SQL Server Forensic Analysis - Softcover

About the Author

Kevvie Fowler is the Director of Managed Security Services at TELUS Security Solutions, where he is responsible for the delivery of specialized security, incident response, and forensic services. In addition to authoring SQL Server Forensic Analysis, he is contributing author of How to Cheat at Securing SQL Server 2005 (Syngress, 2007) and The Best Damn Exchange, SQL, and IIS Book Period (Syngress, 2007).

Kevvie is also the founder of Ring Zero, a research and consulting company that focuses on the security and forensic analysis of Microsoft technologies. In addition to Ring Zero, Kevvie owns and maintains the applicationforensics.com Web site, which he hopes to grow into the leading source of application forensics information on the Internet.

Kevvie is a frequent presenter at leading information security conferences such as Black Hat and SecTor. He is a GIAC Gold Certified Forensic Analyst (GCFA) and Certified Information System Security Professional (CISSP), and he holds several Microsoft certifications, including MCTS, MCDBA, MCSD, and MCSE. Kevvie is also a member of the High Technology Crime Investigation Association (HTCIA).

Excerpt. © Reprinted by permission. All rights reserved.

Preface

During a forensic investigation, a digital investigator tracks an intruder’s actions on a system, until “it” happens; the investigator identifies that the intruder has indeed accessed the database.

The database server stores sensitive financial information however it is configured with default database logging and there is no third party logging solution in place. Therefore, even though the investigator identified that the database was accessed, he is left to wonder what actions the intruder performed within the database server. Was credit card data accessed? Was anything modified? This scenario is an all too familiar one, which usually leaves investigators staring into a black hole, desperately needing a way to determine what actions an intruder performed within a database server.

With large data security breaches occurring at an alarming rate, investigators who are unable to properly qualify and assess the scope of a data security breach can be forced to report that all database data may have been exposed during an incident. This can in turn result in organizations disclosing that confidential database data was exposed when, in reality, the incident may not have involved this data.

This book helps avoid the preceding scenario by providing the first in-depth view into the collection and preservation of database artifacts and explaining how they can be analyzed to confirm a database intrusion and retrace the actions of an intruder within the database server. SQL Server forensic techniques as covered in this book can be used to identify unauthorized data access and modifications, as well as to restore the pre-incident database state to recover from the database intrusion.

Why Do We Need This Book, and Why Now?

Within the past few years, our reliance on database technology has increased exponentially. Databases have become an increasingly essential component of some of the world’s largest corporations, and in today’s business world almost all applications use a database to manage data.

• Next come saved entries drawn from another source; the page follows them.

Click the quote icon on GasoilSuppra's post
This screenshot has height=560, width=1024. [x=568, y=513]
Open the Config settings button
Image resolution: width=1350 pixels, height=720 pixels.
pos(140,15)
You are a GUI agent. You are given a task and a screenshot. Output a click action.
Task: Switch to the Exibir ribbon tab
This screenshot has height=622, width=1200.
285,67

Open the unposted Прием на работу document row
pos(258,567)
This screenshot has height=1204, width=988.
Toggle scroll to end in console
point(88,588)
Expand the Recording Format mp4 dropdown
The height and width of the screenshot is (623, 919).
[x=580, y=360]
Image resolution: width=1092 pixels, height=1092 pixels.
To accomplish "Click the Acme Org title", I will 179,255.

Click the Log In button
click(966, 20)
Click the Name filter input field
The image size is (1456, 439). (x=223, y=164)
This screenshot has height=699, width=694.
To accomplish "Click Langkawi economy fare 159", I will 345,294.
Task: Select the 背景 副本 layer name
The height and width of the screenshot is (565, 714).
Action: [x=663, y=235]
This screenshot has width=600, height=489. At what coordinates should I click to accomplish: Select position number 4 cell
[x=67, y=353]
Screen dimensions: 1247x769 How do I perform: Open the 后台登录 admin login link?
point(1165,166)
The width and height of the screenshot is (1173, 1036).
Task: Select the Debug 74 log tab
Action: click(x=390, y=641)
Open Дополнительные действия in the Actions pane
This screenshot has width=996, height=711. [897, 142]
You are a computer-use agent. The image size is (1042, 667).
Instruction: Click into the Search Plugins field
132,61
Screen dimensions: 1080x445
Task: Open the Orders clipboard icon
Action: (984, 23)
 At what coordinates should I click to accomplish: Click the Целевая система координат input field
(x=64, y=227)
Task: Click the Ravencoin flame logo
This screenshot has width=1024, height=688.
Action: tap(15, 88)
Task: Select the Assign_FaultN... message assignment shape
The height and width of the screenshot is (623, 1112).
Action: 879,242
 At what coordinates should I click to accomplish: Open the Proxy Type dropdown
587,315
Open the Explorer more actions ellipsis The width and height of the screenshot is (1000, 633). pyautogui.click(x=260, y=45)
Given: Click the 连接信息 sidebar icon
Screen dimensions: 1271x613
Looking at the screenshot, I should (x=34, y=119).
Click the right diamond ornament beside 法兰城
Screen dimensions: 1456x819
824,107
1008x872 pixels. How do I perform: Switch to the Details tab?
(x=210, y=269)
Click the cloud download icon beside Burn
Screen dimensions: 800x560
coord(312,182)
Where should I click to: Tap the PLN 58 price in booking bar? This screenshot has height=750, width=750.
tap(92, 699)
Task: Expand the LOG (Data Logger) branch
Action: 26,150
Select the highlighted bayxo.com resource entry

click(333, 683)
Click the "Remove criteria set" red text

As our reliance on databases has increased, so too have attacks targeting the data they store and process. According to Gartner Group, seventy-five percent of cyber attacks are application-based and often involve the theft of personal or financial data stored within a database.

With digital attacks targeting databases on the rise, large data security breaches are occurring at an alarming rate. In response, several regulations have been put in place that hold those who manage and store personal information accountable if and when the confidentiality of this information is compromised.

More specifically, many regulations demand that any organization that collects, uses, or stores their clients’ information must notify impacted clients in the event that their personal information is disclosed. Because of this requirement, it is becoming increasingly important for digital investigators to not only be able to confirm the occurrence of unauthorized database access but also to specifically determine what, if any, sensitive information was accessed.

Who Will Benefit from Reading This Book?

This book will appeal to a wide audience inclusive of digital forensic practitioners, information security analysts, information security managers, information security auditors, database administrators, systems administrators, and law enforcement officials interested in digital forensics, security, or relational databases.

Readers will benefit from reading this book if they are interested in an in-depth view of:

• How SQL Server forensics can be used to pick up where traditional forensic investigations end to confirm a database intrusion and retrace an intruder’s actions within the database server
• Real-world SQL Server forensic techniques that can be applied on default SQL Server installations without dependency on third party logging applications
• How to identify, extract, and analyze database evidence from published and unpublished areas of SQL Server
• How to build a SQL Server incident response toolkit
• The threat of SQL Server rootkits and how to detect and circumvent them during a database investigation
• How to identify and recover previously deleted database data using native SQL Server commands

Readers of this book should have a basic understanding of digital forensics and relational databases.